Des hommes en armes pillent et violent des femmes à Niégré-Baléko

 soldats-FRCI

(Notre Voie, 7 juin 2013) – Depuis le dimanche 2 juin dernier, les squatters des forêts classées de Niégré, à 25 km de Niapidou, dans la région de Sassandra, n’ont plus le sommeil tranquille. Ces populations, essentiellement constituées de Baoulé, Burkinabé et Malinké, ont été déguerpies par la Société pour le développement de la forêt (Sodefor). Pour y parvenir, les responsables ont loué les services d’un détachement de Frci armés jusqu’aux dents et chauffés à blanc. Le bilan dépasse l’entendement. Des plantations de cacao détruites, des habitations saccagées et pillées, 4 femmes violées et 20 enfants disparus. Dans leur déplacement, 50 personnes sont mortes dans un accident de voiture.

Selon des témoins joints sur place, l’Etat sensibilise les clandestins depuis quelques années.
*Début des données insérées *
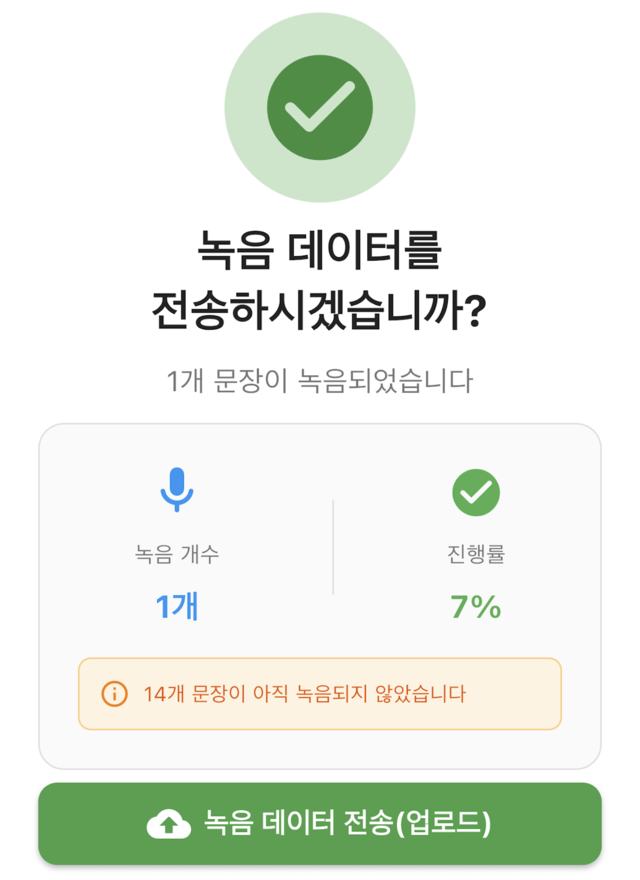Tap the 녹음 데이터 전송(업로드) button
640x880 pixels.
(320, 823)
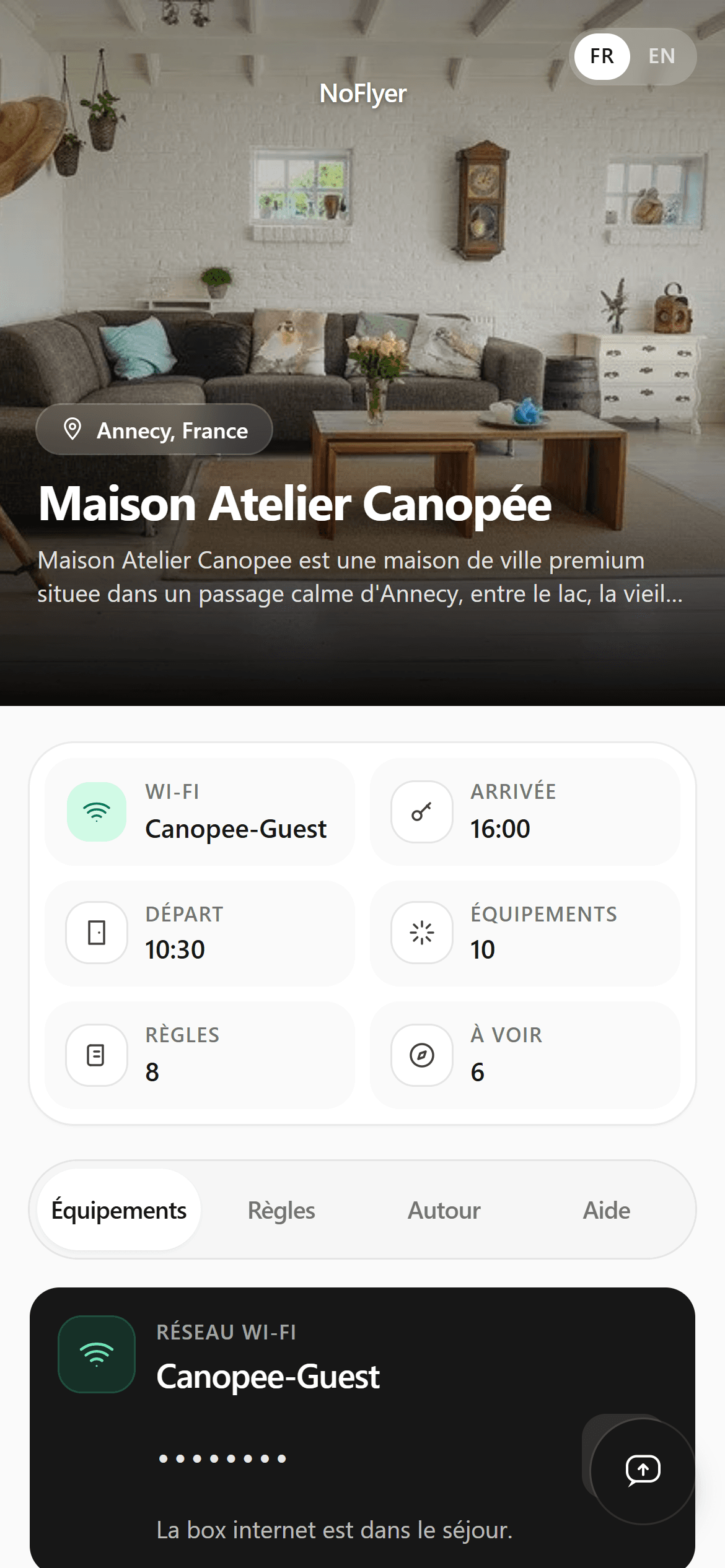Image resolution: width=725 pixels, height=1568 pixels.
Task: Tap the floating chat bubble button
Action: coord(643,1471)
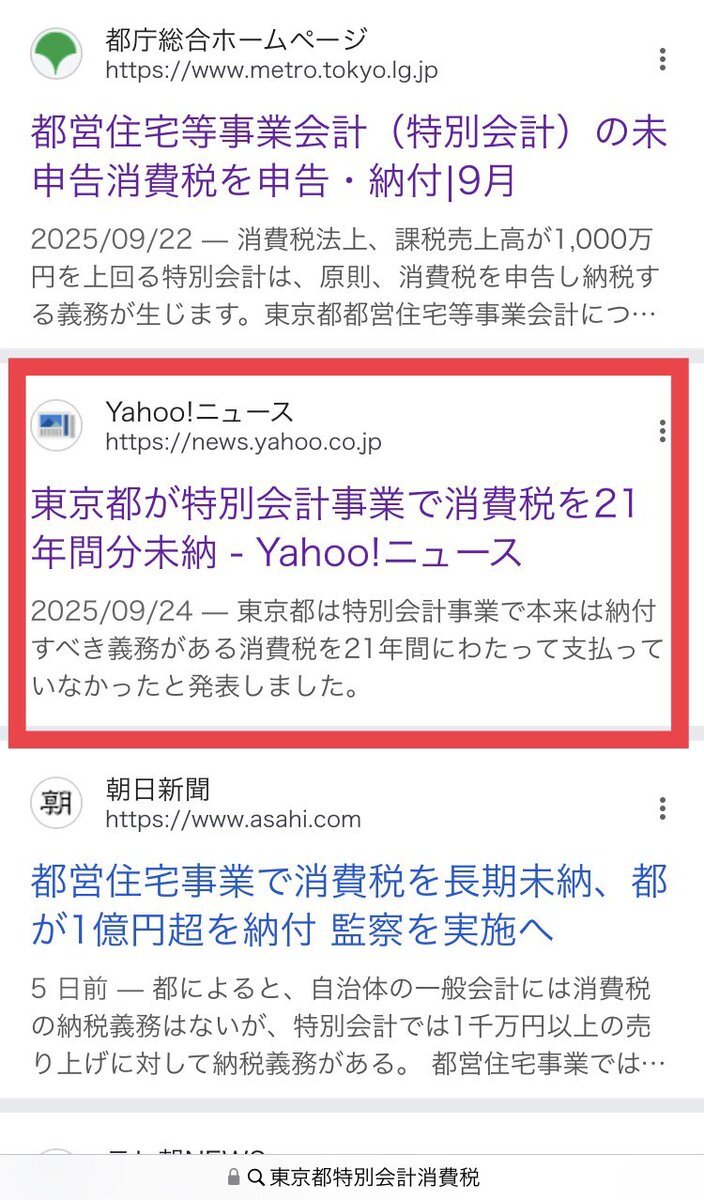The width and height of the screenshot is (704, 1200).
Task: Open the 都営住宅等事業会計 result from 都庁総合ホームページ
Action: click(x=348, y=156)
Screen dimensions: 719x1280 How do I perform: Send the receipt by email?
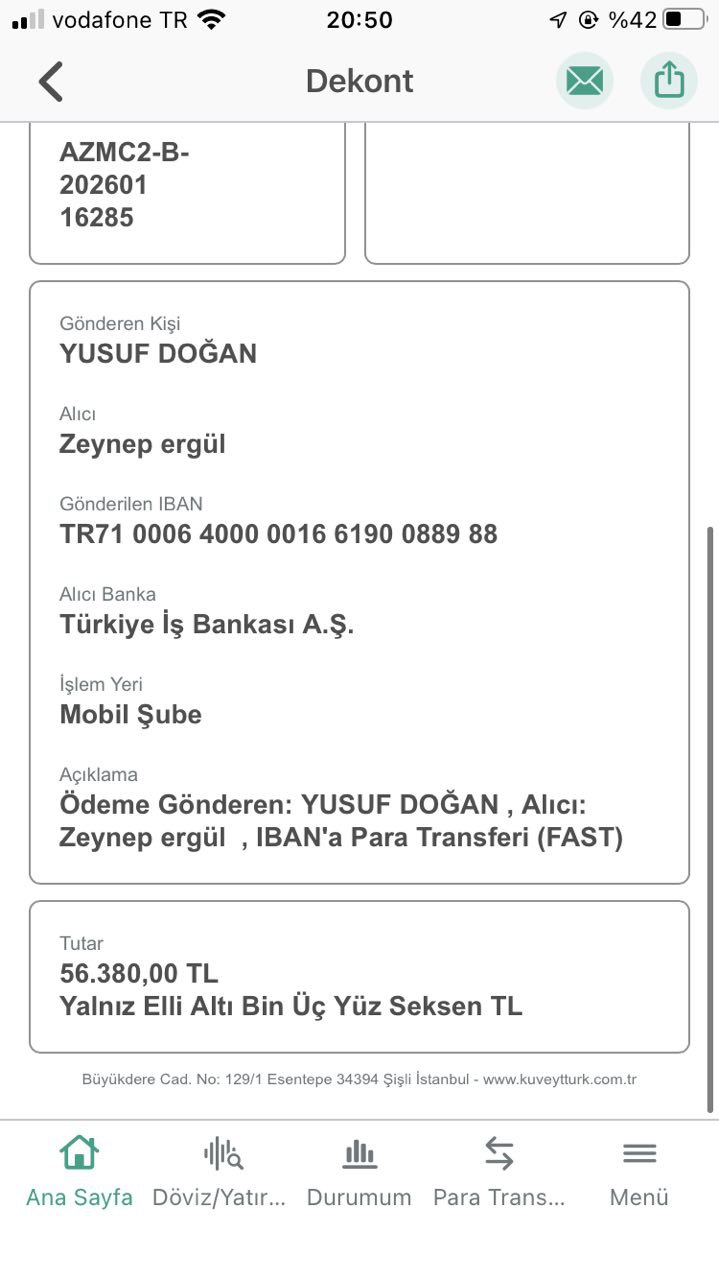pyautogui.click(x=585, y=81)
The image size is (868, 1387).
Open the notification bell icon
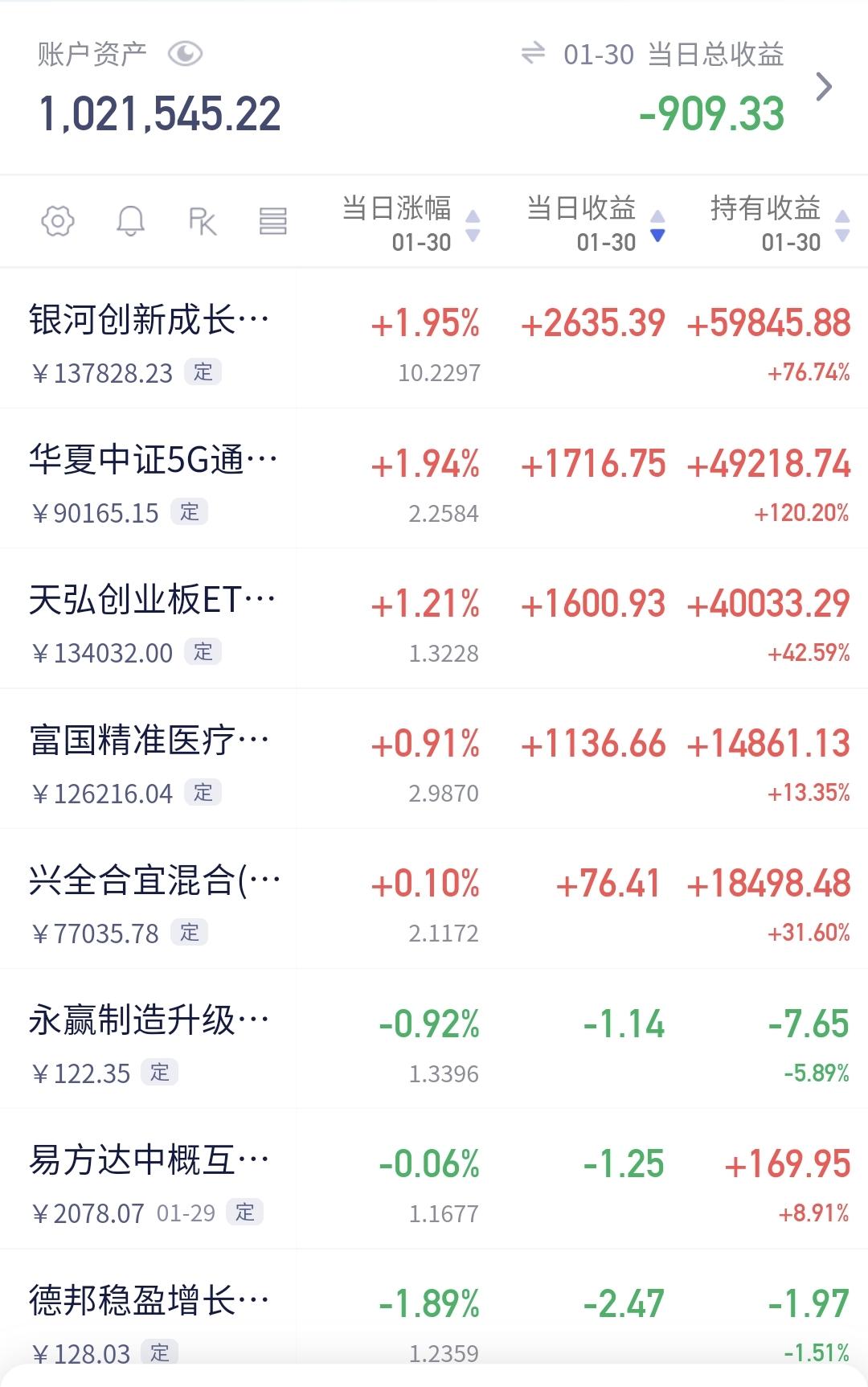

Une période leur avait été accordée pour libérer ces forêts classées. Mais l’information n’a pas été prise avec sérieux d’autant plus que certains d’entre eux possédaient des titres fonciers à eux délivrés par des agents des Eaux et Forêts. Brandissant ces documents, un occupant se dit surpris de la violence avec laquelle le détachement des Frci a opéré. «C’est autour de 14h que les militaires ont envahi nos villages et campements. Ils ont battu tous ceux qu’ils trouvaient sur leur passage», raconte une victime. Ces infortunés n’ont eu d’autre choix que de trouver refuge dans les forêts ou campements environnants. Ou encore retourner dans leurs régions d’origine. Une chasse à l’homme a été engagée toute la journée du dimanche.

La nuit sera plus cruciale. Fouillant les maisons et sillonnant les plantations, les agresseurs ont pillé et violé 4 femmes dont nous taisons les noms. De sources concordantes, elles ont subi les assauts sexuels de plusieurs hommes en armes pendant des heures.

A ce jour, les gros villages baoulé de Baléko Brousse, Kramokro, Modestekro, Amarakro, Abronkro, Aboulayekro sont vidés de leurs populations. Les écoles sont fermées. Ce sont plus de 900 familles traumatisées qui ont trouvé asile à Niapidou. Chez ceux qui les ont accueillies depuis le début des années 70. En fait, c’est dans leur recherche de terres cultivables qu’ils ont décidé de vivre dans les forêts classées, loin de leurs bienfaiteurs.

Cette tragédie doit être gérée par la chefferie. Sur-le-champ, le magasin de cacao du village est transformé en site d’accueil. Deux autres sites leur ont été aménagés par la notabilité. Mais les conditions de vie sont alarmantes. «Nous avons tout perdu. Il n’y a que les habits que nous portons qui nous restent. Nous avons abandonné des années de vie», a déclaré Konan Magloire, planteur à Baléko-Brousse. La nourriture est devenue une denrée rare dans le village. Les personnes âgées, les femmes et les enfants sont les plus exposés à la faim.

Les autochtones godié sont débordés. Pour Mathurin Kragbé, chef du village, il faut vite agir pour éviter une catastrophe humanitaire. Le comble est que personne ne peut se rendre dans ces campements et villages pour chercher de quoi manger. «Ces militaires ont installé des bases dans nos villages. Nous n’y avons plus accès. Nous remercions nos tuteurs godié», dit une dame au visage tuméfié et affaiblie.

Comme dit l’adage, le malheur ne vient jamais seul. En effet, le lundi 3 juin dernier, 50 personnes ont péri dans un accident, en voulant fuir les violences et se mettre à l’abri dans d’autres contrées. Sur l’axe Baléko Brousse et Djégnandou, dans la sous-préfecture de Dakapadou, un «badjan» a renversé tous ses occupants dans un ravin. Aucun survivant n’a été enregistré. Un drame qui a encore plongé parents et amis dans l’émoi. A ce jour, les vols et braquages de domiciles sont le quotidien des populations vivant dans la zone. C’est un S.O.S que lancent Mathurin Kragbé et la notabilité du village. Les organisations humanitaires et de défense de droits humains devraient ouvrir l’œil sur cette énième barbarie en Côte d’Ivoire. Jusqu’à présent, aucune autorité n’a daigné porter assistance à ces victimes. Et pourtant une sérieuse crise alimentaire et sanitaire se prépare dans la zone. On se demande ici comment le régime peut déchainer des militaires contre une population. Sous les ordres de qui ont-ils pillé, volé et violé?